━━ Information ━━

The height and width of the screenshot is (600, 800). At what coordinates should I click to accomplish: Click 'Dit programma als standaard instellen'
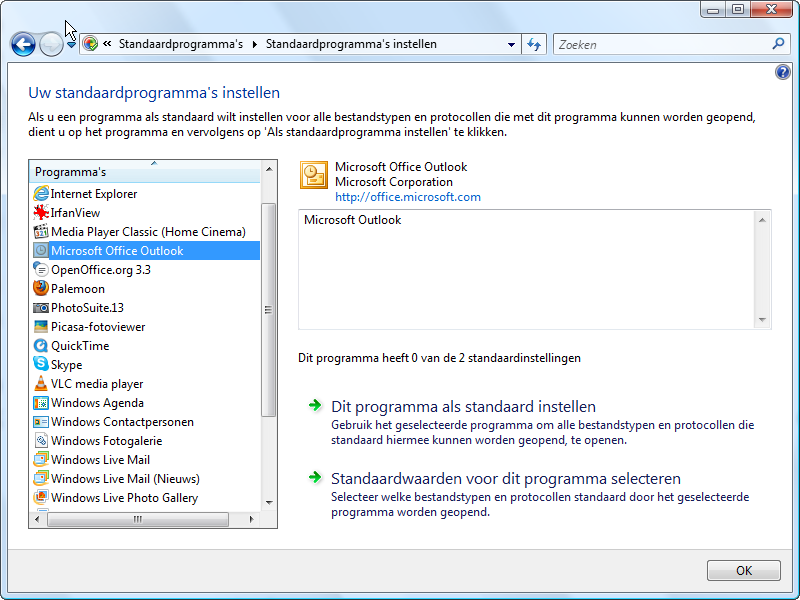pos(463,407)
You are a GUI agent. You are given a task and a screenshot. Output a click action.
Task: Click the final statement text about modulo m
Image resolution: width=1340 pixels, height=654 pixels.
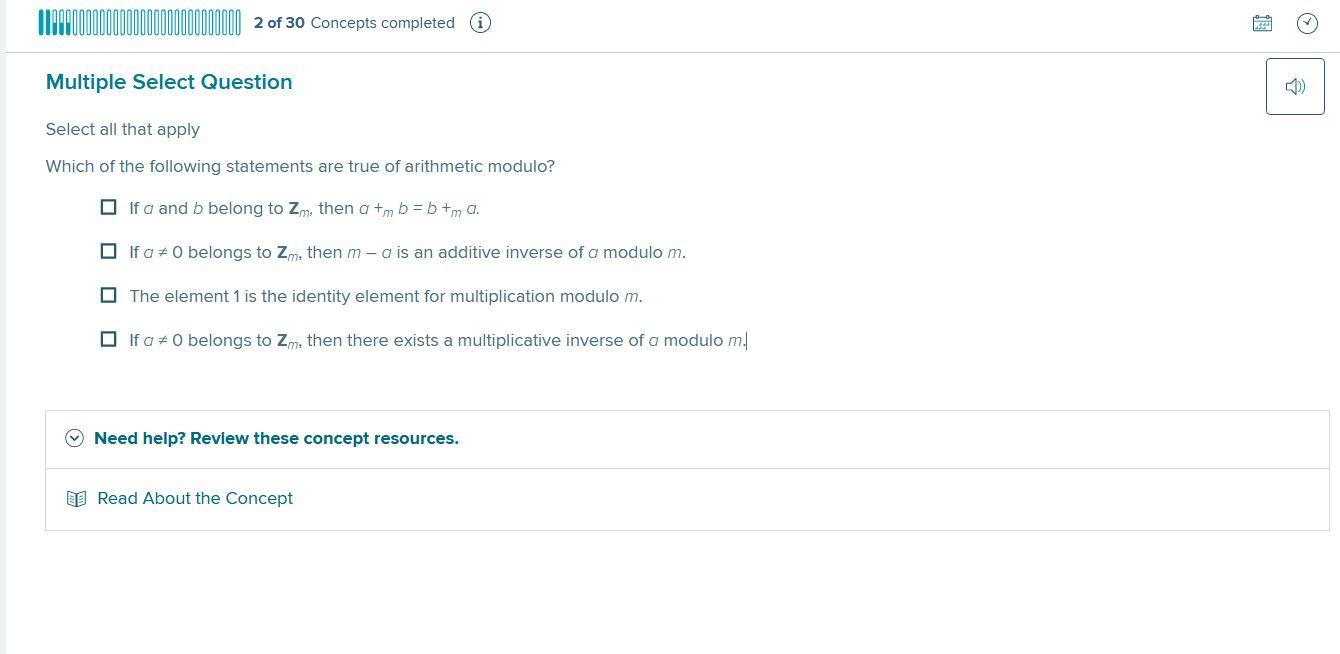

━━━

» **Task objective**
Retype the data above exactly. Leave the pictures out.

» **Task result**
The height and width of the screenshot is (600, 800). At what coordinates should I click to accomplish: Click 'Dit programma als standaard instellen'
pos(463,407)
You are a GUI agent. You are given a task and a screenshot. Output a click action.
Task: Click the final statement text about modulo m
Image resolution: width=1340 pixels, height=654 pixels.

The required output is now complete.